Compare with a slightly smaller but almost identical tureen in Hallwylska Museet, Stockholm, Sweden, ref XLVIII:XI:C.h.b.27, acquired by the museum in 1910, illustrated in Rose Kerr; Chinese porcelain in the Hallwyll museum, and a smaller armorial tureen illustrated in Maria Antonia Pinto de Matos, 'The RA Collection of Chinese Ceramics', page 277 lot 529.
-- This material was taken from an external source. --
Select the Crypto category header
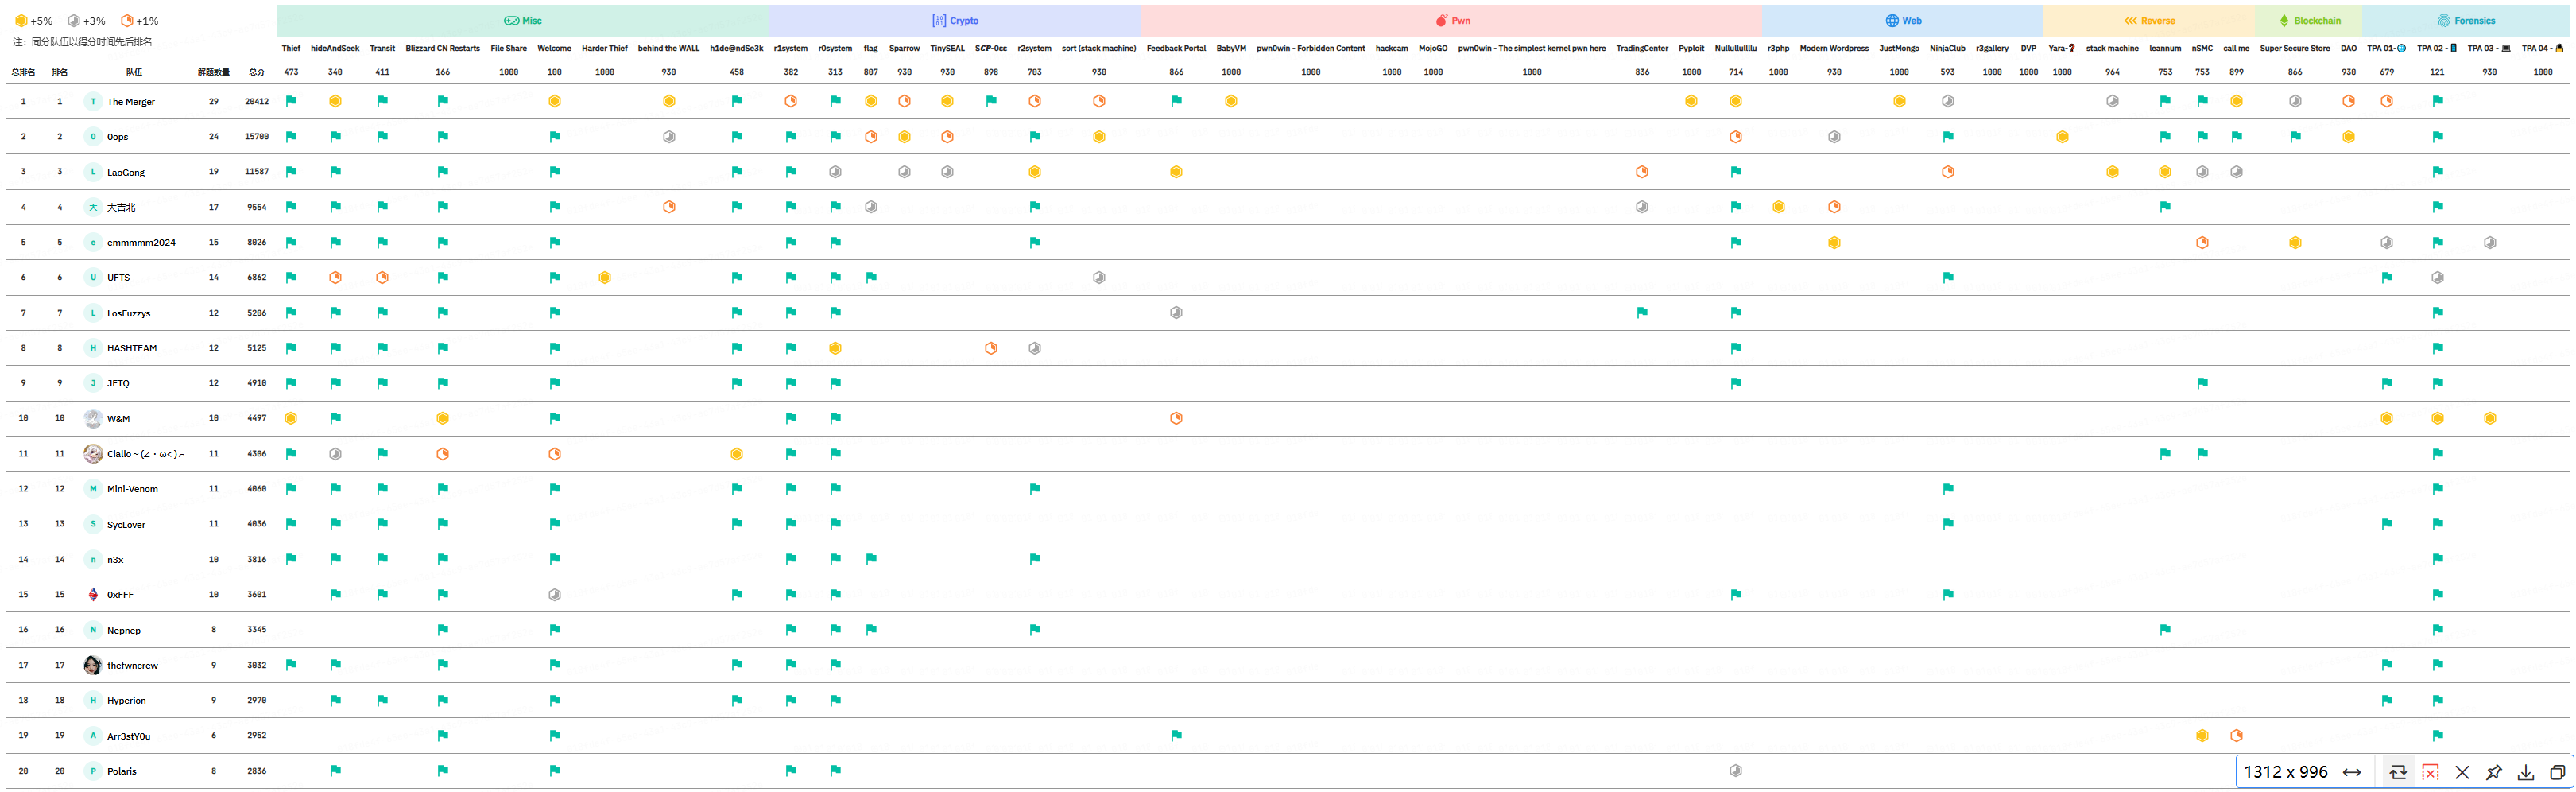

Ullman, Magnus; Så levde de. Del II. Page 46-77

 

Alfred Berg founded the well-known asset management company known as Alfred Berg. He also owned Bukowskis from 1905, and in 1906 he acquired the property at Arsenalsgatan 2, the very premises towards Berzeli Park where Bukowskis are still situated today. He moved in to the floors above the Auction house. He later came to own a large villa in Djursholm as well as the Wijk castle near Uppsala. He was a passionate and famous art collector of the time and filled his houses with antiquities and art. In 1917 he married Berta Nyström and commissioned Anders Zorn to paint her portrait. The couple hosted many extravagant dinners and parties together and shared each other's interests. But unfortunately in 1920 Alfred Berg died from the Spanish flu. Berta Berg inherited the estate after her husband's passing. Berta Berg died in 1927, only 47 years old. She had a child from a previous marriage.

 

Budai is usually identified with or seen as an incarnation of Maitreya, the future Buddha, so much so that the Budai image is one of the main forms in which Maitreya is depicted in China. He is almost always shown smiling or laughing, hence his nickname in Chinese, the Laughing Buddha. He carries his few possessions in a cloth sack, being poor but content.

According to Chinese history, Budai was an eccentric Chan monk who lived in China in the 1000th Century.

Budai in folklore is admired for his happiness, plenitude, and wisdom of contentment. One belief popular in folklore maintains that rubbing his belly brings wealth, good luck, and prosperity.